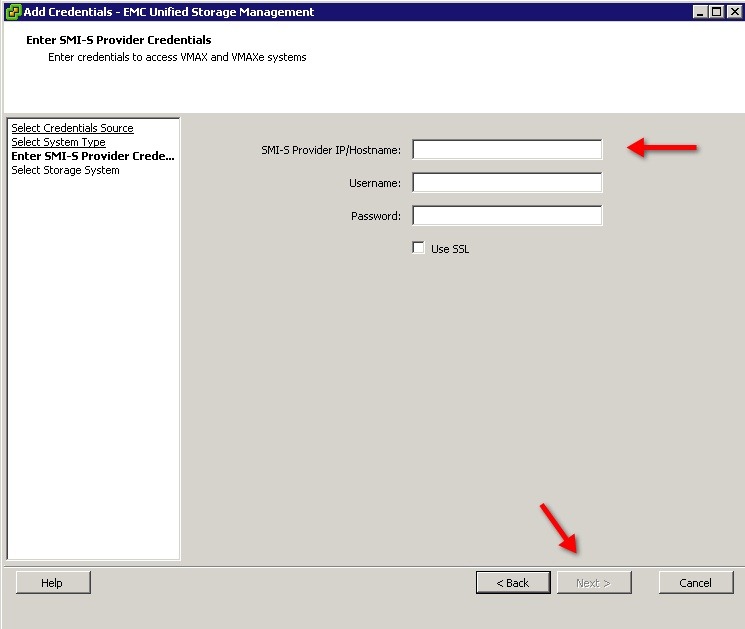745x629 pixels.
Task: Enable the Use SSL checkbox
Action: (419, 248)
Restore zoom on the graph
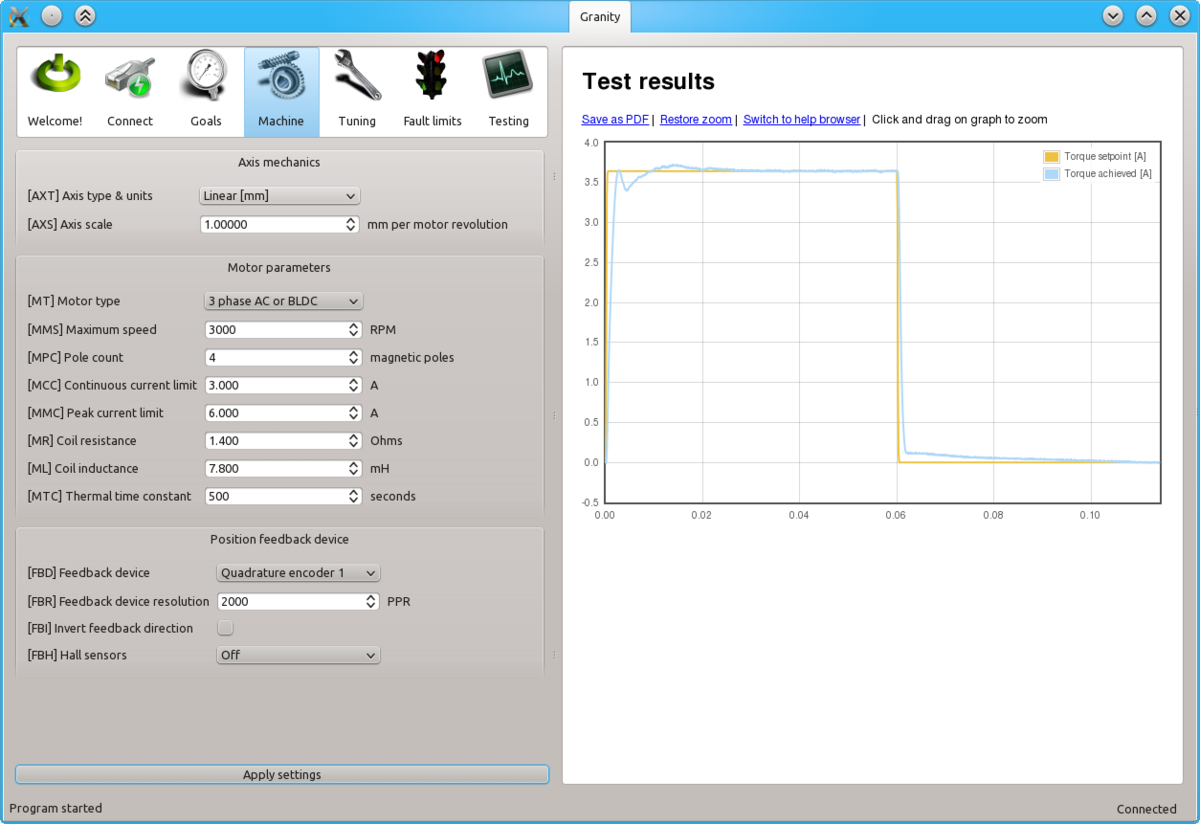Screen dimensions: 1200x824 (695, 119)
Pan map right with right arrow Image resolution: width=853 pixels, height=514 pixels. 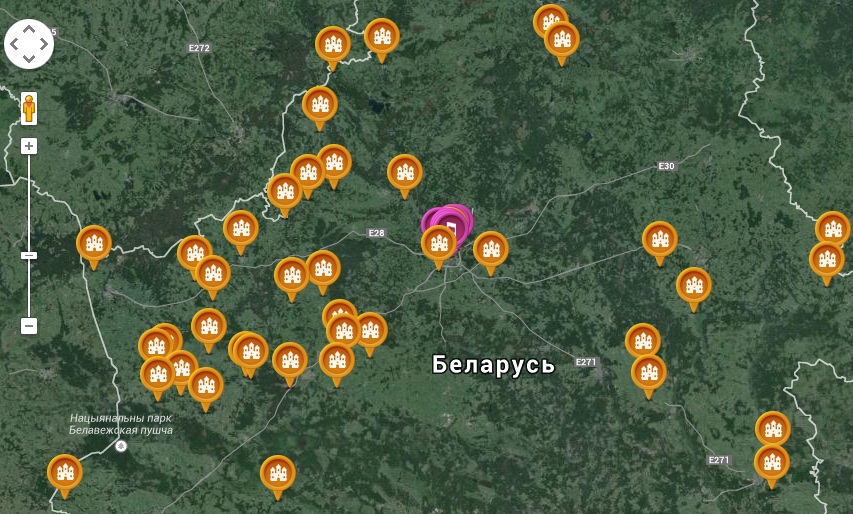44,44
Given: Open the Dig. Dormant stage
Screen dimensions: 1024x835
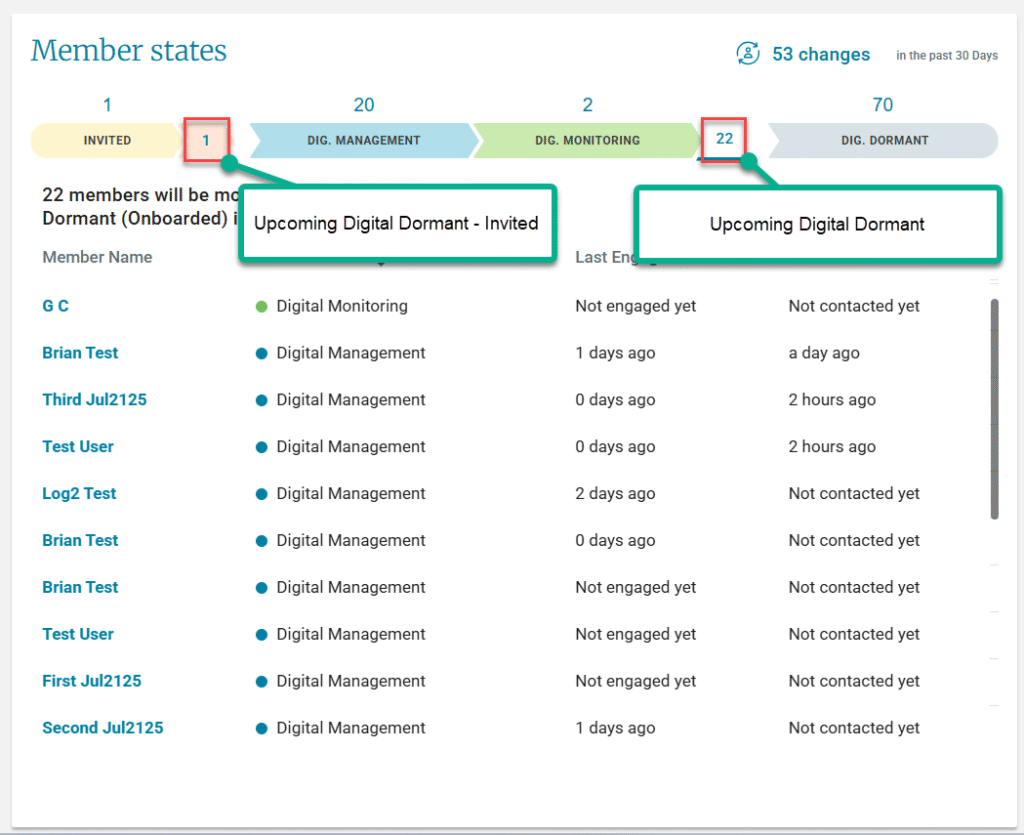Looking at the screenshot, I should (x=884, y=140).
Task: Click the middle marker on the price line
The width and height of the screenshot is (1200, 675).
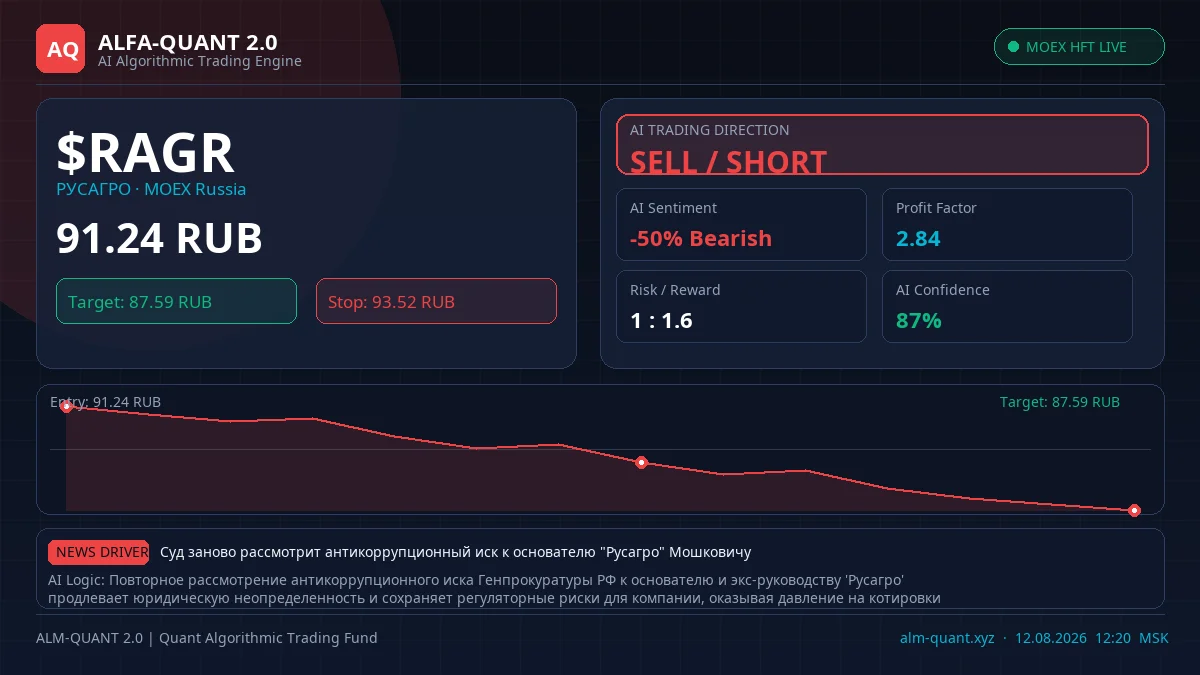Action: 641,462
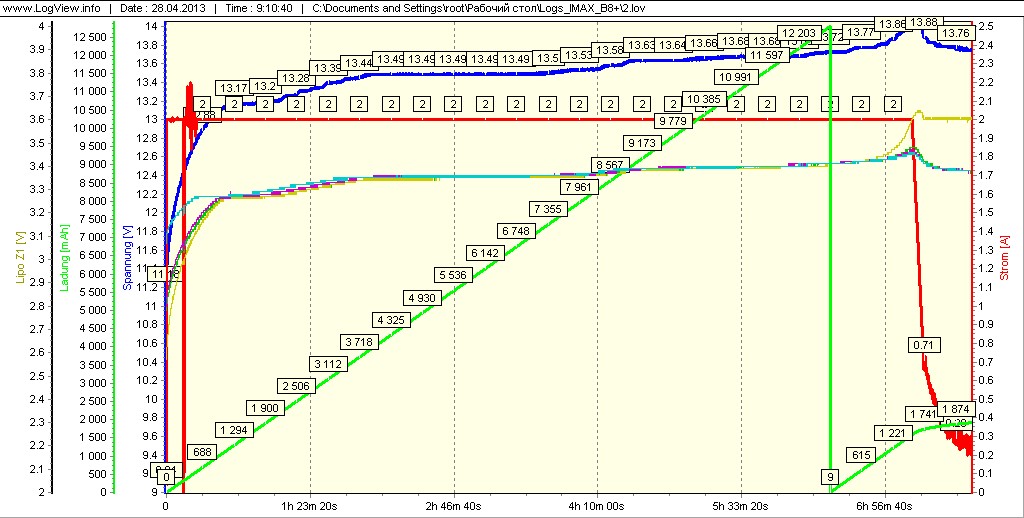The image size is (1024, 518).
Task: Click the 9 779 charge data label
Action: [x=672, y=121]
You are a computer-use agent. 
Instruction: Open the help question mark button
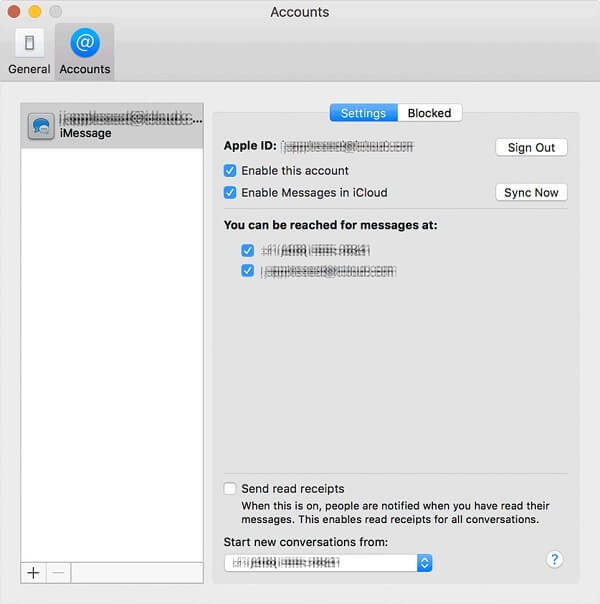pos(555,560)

== What to produce ==
Copy out the items verbatim, starting with the line containing "You are a computer-use agent." and going on through the last line of the items, leaving out the pictures.

== Exercise answer ==
You are a computer-use agent. 
Instruction: Open the help question mark button
pos(555,560)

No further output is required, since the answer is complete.